[Stored data]
····················
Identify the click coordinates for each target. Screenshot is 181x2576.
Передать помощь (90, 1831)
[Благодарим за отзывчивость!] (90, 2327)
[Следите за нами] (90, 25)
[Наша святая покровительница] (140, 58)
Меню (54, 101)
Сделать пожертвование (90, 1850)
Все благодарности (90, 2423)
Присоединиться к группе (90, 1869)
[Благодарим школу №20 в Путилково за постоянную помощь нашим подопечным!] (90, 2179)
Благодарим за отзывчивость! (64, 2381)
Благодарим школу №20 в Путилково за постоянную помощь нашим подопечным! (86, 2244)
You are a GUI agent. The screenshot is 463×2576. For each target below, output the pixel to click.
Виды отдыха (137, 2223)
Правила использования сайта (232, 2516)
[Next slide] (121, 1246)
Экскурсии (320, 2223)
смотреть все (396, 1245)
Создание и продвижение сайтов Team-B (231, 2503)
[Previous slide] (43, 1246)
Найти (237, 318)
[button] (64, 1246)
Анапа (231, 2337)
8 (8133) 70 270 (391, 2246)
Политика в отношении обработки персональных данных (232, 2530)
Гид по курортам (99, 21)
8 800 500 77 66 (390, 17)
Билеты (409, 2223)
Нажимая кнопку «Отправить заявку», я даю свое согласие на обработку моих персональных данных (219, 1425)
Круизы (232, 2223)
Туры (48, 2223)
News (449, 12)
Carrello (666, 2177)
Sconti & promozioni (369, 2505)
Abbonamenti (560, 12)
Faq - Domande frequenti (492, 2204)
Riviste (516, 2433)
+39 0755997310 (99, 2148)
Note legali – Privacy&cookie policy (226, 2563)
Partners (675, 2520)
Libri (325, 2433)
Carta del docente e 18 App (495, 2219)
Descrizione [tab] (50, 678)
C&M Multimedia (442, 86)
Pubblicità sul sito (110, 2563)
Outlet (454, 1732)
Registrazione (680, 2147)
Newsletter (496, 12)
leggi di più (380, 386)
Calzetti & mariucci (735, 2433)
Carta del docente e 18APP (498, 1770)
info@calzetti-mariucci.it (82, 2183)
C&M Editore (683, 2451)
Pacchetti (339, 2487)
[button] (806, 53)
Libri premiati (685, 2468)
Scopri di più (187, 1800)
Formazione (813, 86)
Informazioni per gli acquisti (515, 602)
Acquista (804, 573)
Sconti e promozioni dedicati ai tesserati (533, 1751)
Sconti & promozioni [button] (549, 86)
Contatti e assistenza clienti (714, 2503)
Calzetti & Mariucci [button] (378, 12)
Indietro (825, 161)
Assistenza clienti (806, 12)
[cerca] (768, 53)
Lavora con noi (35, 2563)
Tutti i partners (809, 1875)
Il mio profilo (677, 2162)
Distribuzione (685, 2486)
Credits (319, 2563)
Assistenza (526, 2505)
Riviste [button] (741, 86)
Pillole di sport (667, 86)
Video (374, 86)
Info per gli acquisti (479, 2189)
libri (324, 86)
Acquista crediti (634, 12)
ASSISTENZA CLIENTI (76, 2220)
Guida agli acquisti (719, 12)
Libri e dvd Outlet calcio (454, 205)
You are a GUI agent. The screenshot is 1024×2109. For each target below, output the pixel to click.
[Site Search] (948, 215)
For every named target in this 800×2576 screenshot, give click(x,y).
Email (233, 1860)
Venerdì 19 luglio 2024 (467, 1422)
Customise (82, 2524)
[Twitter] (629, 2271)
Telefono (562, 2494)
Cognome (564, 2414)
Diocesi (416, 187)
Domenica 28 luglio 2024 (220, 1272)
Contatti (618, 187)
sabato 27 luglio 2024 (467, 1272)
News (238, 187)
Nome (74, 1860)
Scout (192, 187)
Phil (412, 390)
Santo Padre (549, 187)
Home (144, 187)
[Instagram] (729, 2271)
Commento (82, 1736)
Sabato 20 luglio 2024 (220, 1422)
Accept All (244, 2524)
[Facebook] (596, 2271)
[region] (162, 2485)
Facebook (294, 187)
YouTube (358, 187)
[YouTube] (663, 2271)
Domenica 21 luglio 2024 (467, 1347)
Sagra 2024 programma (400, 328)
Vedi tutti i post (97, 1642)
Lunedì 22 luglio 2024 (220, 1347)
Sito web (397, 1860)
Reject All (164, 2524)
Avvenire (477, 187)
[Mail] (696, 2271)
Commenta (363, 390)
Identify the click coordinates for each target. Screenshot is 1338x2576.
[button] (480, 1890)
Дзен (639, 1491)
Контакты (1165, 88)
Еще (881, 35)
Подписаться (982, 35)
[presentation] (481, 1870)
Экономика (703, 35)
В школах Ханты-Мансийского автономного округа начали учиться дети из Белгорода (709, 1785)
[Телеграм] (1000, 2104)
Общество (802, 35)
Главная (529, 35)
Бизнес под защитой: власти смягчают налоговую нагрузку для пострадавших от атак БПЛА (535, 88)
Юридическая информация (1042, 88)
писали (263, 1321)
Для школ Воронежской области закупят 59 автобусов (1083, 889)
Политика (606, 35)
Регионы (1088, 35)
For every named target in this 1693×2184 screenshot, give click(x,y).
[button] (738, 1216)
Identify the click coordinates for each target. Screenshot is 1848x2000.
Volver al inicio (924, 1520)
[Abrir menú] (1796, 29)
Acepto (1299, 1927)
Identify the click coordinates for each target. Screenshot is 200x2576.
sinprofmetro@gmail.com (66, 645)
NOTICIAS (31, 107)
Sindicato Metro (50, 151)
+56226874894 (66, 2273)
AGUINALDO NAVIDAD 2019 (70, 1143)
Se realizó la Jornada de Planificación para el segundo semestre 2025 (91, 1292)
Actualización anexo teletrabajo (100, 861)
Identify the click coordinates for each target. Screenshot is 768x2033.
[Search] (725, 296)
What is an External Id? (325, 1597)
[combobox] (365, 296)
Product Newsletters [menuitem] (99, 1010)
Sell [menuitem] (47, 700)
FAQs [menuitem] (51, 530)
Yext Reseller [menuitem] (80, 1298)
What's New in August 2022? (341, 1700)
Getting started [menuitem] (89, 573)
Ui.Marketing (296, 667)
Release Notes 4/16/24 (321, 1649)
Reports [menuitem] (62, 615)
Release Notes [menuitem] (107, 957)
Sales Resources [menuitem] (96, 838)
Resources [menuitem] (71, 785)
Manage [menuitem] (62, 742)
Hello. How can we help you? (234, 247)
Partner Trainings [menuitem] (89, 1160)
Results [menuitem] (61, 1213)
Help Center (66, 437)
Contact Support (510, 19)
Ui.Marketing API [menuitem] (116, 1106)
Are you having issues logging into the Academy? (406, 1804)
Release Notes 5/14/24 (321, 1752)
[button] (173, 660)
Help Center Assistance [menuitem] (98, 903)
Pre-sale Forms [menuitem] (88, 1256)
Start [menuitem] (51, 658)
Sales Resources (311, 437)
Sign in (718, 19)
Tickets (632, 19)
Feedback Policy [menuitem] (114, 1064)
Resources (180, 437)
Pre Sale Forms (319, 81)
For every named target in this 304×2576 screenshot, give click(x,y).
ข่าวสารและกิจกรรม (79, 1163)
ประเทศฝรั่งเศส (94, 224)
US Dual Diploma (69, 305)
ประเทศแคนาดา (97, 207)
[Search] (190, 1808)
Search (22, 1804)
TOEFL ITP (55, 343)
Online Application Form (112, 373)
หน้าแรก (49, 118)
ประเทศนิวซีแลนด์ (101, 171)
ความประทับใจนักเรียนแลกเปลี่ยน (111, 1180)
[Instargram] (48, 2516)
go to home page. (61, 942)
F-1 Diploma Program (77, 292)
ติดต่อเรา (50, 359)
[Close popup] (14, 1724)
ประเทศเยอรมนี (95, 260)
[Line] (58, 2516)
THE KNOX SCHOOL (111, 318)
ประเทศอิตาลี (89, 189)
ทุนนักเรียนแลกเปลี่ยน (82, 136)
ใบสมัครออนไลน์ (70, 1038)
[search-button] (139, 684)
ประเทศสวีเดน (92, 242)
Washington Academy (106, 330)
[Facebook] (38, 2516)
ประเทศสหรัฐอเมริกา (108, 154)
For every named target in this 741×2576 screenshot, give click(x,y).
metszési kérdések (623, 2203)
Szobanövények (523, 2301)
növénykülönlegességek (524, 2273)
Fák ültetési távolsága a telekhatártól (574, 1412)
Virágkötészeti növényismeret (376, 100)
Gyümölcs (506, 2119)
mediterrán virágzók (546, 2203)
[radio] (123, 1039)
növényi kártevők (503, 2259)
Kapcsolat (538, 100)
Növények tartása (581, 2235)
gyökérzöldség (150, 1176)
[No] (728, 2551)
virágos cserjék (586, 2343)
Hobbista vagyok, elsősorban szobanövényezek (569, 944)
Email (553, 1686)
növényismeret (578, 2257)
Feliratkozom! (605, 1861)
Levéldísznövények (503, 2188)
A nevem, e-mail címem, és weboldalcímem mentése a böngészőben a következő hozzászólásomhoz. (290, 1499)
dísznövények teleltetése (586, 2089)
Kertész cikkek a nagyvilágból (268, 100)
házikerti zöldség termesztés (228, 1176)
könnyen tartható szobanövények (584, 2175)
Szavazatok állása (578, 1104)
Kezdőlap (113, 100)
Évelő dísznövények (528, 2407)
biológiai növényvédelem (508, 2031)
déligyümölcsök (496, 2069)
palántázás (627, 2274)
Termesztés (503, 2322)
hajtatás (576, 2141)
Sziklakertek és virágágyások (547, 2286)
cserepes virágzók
····················
# Task brief:
Go through the data and copy every line that includes "What".

# Result for this exercise:
What is an External Id? (325, 1597)
What's New in August 2022? (341, 1700)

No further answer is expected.